Introduction
Basically, the pandas.read_*
methods and constructors are awesome at assigning the highest level of dtype that can include all values of a column. But such functionality is lacking for DataFrames created by other methods (stack, unstack are prime examples).
There has been a lot of discussion about dtypes here (ref. #9216, #5902 and especially #9589), and I understand it is a well rehearsed topic, but with no general consensus. An unfortunate result of those discussions was the deprecation of the .convert_objects
method for being too forceful. However, the undercurrent in those discussions (IMHO) point to, and my needs often require a (DataFrame and Series) method which will intelligently assign the lowest generic dtype based on the data.

**REQUEST A**
Output the passage on pandas dtypes word for word, starting with "Introduction" and going on through "are prime examples).".
**REQUEST B**
Filter the listing down to the lines that contain the string "location", and copy each of those lines unchanged.
The passage on pandas dtypes has no connection to the listing.

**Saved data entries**
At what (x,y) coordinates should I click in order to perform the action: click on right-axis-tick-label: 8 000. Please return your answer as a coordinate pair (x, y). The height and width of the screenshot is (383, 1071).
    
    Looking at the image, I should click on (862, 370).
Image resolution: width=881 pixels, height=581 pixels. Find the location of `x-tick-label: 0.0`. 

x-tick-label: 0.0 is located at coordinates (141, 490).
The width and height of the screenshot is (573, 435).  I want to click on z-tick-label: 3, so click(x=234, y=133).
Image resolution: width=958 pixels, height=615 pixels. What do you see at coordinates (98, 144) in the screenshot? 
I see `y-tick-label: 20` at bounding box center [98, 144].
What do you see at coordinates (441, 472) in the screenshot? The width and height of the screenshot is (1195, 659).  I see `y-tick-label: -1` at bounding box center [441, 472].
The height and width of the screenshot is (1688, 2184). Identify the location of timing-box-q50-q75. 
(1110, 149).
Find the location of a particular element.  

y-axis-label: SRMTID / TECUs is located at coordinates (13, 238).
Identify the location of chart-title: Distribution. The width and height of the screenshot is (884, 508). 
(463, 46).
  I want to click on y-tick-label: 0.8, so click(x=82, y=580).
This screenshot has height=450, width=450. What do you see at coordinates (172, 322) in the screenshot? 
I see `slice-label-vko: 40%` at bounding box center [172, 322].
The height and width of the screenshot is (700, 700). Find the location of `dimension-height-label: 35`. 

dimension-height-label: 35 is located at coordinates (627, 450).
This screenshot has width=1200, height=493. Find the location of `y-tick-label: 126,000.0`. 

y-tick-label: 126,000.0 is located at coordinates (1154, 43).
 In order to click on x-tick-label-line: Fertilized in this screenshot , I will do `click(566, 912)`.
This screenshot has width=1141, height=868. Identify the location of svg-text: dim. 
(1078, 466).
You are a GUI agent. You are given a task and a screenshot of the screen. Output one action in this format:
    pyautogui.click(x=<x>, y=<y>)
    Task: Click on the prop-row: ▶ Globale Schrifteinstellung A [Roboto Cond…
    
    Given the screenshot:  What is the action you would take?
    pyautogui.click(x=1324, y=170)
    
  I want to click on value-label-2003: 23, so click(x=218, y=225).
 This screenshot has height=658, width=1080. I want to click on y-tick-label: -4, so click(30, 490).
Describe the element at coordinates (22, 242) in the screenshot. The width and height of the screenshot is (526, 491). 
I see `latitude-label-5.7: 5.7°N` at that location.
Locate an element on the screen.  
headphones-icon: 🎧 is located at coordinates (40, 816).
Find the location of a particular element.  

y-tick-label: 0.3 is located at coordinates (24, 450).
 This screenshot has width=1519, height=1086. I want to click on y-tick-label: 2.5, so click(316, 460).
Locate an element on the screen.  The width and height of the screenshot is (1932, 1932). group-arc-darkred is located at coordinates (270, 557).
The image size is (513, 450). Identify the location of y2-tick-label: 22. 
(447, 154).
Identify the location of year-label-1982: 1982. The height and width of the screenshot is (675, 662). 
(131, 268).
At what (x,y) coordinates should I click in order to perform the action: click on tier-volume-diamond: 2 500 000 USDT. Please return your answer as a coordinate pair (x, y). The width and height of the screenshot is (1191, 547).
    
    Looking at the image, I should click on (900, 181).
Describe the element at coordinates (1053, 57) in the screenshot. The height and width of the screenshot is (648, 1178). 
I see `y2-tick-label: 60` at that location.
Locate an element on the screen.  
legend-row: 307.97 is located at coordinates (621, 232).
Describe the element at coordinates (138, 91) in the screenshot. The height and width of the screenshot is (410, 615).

**EXPECTED OUTPUT A**
Introduction
Basically, the pandas.read_*
methods and constructors are awesome at assigning the highest level of dtype that can include all values of a column. But such functionality is lacking for DataFrames created by other methods (stack, unstack are prime examples).

**EXPECTED OUTPUT B**
Image resolution: width=881 pixels, height=581 pixels. Find the location of `x-tick-label: 0.0`. 
The height and width of the screenshot is (1688, 2184). Identify the location of timing-box-q50-q75. 
Find the location of a particular element.  
Identify the location of chart-title: Distribution. The width and height of the screenshot is (884, 508). 
The height and width of the screenshot is (700, 700). Find the location of `dimension-height-label: 35`. 
This screenshot has width=1200, height=493. Find the location of `y-tick-label: 126,000.0`. 
This screenshot has width=1141, height=868. Identify the location of svg-text: dim. 
I see `latitude-label-5.7: 5.7°N` at that location.
Find the location of a particular element.  
The image size is (513, 450). Identify the location of y2-tick-label: 22. 
Identify the location of year-label-1982: 1982. The height and width of the screenshot is (675, 662). 
I see `y2-tick-label: 60` at that location.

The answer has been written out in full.